_Given task_
Continue the forum thread about the finished Moebius Mummy model kit, starting from the point where it stops.
───── Source passage
# Moebius Models: The Mummy Finished



## ClassicMonsters (May 13, 2009)

Hello Friends, 

finished today this great Kit from Moebius Models.
Thanks, Tom Parker.  




























No, I wanted to sarcophagus not make it brighter.  

Thanks for looking and greetings from germany
Bernd


----------



## SUNGOD (Jan 20, 2006)

Beautiful job classic! And like I said in the other thread, very similar colours to what I have planned.


----------



## MonsterModelMan (Dec 20, 2000)

Bernd,

Great job and nice choice of colors too! Very soft and subtle colors on the sarcophagus too! PERFECT! :thumbsup:

MMM


----------



## xsavoie (Jun 29, 1999)

The sarcophagus looks ancient and worn by time.Great idea.Most mummies were found in not so much shiny gold ones.The mummy looks like it's about to wake up from his long sleep.:thumbsup:


----------



## gojira61 (May 21, 2008)
──────────
───── Dataset excerpts
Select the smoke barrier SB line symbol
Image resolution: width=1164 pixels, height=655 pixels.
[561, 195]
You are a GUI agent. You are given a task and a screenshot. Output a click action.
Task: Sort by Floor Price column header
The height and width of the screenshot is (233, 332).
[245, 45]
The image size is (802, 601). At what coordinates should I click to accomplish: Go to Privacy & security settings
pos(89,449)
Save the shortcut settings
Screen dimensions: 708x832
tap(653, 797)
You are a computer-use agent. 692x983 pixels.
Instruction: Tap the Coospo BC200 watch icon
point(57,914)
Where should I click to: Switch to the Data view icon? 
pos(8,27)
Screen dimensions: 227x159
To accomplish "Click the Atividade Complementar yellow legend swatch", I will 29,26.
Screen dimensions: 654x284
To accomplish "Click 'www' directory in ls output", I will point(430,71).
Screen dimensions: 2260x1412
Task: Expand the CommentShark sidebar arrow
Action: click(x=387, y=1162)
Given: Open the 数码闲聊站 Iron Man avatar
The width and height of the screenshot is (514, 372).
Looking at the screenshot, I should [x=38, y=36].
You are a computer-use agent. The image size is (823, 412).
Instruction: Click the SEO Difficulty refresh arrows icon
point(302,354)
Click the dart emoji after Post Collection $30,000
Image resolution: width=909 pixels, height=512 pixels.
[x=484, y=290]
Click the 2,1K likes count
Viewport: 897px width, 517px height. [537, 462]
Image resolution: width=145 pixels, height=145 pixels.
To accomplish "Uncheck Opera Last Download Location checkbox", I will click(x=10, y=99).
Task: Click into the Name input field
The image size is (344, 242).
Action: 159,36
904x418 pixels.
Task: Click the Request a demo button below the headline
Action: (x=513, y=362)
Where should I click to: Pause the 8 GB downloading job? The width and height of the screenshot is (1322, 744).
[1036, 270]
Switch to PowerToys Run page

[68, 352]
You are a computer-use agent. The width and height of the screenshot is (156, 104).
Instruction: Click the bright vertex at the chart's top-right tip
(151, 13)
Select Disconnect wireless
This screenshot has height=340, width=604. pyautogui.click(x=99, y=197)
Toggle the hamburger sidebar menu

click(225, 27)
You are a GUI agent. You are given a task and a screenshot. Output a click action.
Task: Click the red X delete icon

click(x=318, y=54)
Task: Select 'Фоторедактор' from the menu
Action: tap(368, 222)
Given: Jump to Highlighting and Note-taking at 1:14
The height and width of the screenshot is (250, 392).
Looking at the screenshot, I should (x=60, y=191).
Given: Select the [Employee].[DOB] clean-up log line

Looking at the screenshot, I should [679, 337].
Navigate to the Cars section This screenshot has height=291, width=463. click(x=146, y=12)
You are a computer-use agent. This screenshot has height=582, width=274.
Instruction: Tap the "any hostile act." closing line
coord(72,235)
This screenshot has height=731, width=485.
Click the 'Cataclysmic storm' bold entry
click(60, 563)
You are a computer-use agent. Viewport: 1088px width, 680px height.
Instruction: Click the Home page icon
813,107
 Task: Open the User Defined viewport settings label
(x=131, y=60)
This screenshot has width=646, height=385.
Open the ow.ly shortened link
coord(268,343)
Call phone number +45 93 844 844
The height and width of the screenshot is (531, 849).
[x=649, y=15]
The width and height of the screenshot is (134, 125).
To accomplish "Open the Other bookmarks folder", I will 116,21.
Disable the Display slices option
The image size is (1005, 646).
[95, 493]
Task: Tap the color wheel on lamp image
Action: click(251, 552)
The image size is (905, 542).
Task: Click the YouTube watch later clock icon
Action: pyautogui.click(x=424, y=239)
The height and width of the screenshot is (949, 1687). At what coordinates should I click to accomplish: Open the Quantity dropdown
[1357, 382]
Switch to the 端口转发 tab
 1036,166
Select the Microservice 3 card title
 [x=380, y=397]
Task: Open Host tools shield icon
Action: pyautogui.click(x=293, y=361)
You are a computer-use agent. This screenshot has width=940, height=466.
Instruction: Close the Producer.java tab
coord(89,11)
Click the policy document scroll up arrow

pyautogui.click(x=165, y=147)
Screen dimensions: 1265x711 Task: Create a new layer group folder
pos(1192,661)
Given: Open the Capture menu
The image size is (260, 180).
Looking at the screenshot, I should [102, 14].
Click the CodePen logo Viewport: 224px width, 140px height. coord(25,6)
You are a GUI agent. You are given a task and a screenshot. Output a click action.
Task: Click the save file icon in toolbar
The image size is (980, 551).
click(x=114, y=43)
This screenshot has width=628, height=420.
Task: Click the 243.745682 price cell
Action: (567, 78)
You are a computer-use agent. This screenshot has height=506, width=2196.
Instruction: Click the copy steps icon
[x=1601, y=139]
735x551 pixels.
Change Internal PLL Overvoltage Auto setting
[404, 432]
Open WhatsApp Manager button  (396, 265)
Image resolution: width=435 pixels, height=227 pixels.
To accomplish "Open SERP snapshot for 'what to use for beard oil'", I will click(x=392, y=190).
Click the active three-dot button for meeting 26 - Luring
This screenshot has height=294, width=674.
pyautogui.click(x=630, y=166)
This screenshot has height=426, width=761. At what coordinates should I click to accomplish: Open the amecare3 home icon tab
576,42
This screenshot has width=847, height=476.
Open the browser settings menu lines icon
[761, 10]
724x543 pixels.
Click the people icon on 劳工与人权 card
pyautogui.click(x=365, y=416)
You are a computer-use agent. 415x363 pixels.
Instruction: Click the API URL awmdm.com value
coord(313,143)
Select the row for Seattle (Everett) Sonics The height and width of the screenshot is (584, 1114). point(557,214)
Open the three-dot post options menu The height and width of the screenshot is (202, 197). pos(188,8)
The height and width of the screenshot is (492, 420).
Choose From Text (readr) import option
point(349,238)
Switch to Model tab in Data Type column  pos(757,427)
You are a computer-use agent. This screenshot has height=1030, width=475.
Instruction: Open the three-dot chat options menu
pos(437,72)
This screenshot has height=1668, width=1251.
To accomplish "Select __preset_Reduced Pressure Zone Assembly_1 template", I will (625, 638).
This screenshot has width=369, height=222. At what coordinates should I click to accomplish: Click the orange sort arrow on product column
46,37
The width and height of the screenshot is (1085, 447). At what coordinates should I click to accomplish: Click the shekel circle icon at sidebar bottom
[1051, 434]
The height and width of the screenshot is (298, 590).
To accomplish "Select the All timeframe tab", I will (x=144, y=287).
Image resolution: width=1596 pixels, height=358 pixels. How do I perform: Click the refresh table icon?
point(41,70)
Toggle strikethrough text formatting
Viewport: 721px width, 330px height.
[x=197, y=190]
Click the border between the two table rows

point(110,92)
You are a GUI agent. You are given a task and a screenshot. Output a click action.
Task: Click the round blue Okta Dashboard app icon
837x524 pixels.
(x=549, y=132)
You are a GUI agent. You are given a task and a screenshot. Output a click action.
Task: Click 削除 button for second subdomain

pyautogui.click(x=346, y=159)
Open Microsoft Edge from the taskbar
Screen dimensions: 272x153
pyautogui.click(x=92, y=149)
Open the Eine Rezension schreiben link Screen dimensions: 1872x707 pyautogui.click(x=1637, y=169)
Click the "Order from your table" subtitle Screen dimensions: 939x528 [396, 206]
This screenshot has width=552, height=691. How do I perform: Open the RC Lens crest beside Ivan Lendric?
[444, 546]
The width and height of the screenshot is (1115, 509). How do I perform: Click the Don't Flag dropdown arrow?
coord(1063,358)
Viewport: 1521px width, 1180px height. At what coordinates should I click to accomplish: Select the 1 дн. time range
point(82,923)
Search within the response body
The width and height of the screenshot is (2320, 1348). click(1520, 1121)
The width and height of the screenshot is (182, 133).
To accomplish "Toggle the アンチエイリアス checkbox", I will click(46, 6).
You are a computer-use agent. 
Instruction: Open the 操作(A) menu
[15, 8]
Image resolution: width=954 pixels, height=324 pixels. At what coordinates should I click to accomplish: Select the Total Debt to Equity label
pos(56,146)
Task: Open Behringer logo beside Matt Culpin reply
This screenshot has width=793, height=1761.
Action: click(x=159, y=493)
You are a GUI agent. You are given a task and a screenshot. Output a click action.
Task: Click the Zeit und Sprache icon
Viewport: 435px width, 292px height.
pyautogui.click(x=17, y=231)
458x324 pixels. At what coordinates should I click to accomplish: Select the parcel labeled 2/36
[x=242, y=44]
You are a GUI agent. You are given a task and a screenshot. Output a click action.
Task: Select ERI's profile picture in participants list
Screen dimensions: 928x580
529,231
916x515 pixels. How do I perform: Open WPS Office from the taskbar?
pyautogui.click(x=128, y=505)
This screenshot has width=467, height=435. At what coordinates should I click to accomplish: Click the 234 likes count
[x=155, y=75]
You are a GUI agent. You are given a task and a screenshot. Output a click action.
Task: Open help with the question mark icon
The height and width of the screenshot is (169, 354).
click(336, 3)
──────────
_Exercise response_
Really nice, love the treament of the sarcophagus, great color choices!

Jim


----------



## razorwyre1 (Jan 28, 2004)

beautiful. like everyone else very impressed with the sarcophagus. marvellous work.


----------



## Dave Metzner (Jan 1, 1970)

Thanks for posting the pics.. great looking build-up!

Dave


----------



## ERVysther (May 2, 2009)

Wowzers! :thumbsup:.


Dy-no-mite!!!!!!!!!


----------



## Roy Kirchoff (Jan 1, 1970)

Bernd, another excellent build-up. :thumbsup: Did you use some kind of sand or texturing material on the base?

It's nice to see you over here on HobbyTalk! :wave:

RK


----------



## beck (Oct 22, 2003)

nice work Bernd:thumbsup: ! and welcome to Hobbytalk . 
hb


----------



## Cloudminder (Mar 4, 2009)

Beautiful job.


----------



## Kitzillastein58 (Jan 27, 2009)

Hi Bernd, 
Excellent work! I especially like the way you did the facial features on the sarcophagus, very Karloff looking, and the Mummy himself seems almost alive.:thumbsup::thumbsup: 

Welcome to HobbyTalk! 

Kitz' :wave:


----------



## SJF (Dec 3, 1999)

I like the more subdued colors you chose, Bernd. They work very well on the sarcophagus. Great job! :thumbsup:

Sean


----------



## veedubb67 (Jul 11, 2003)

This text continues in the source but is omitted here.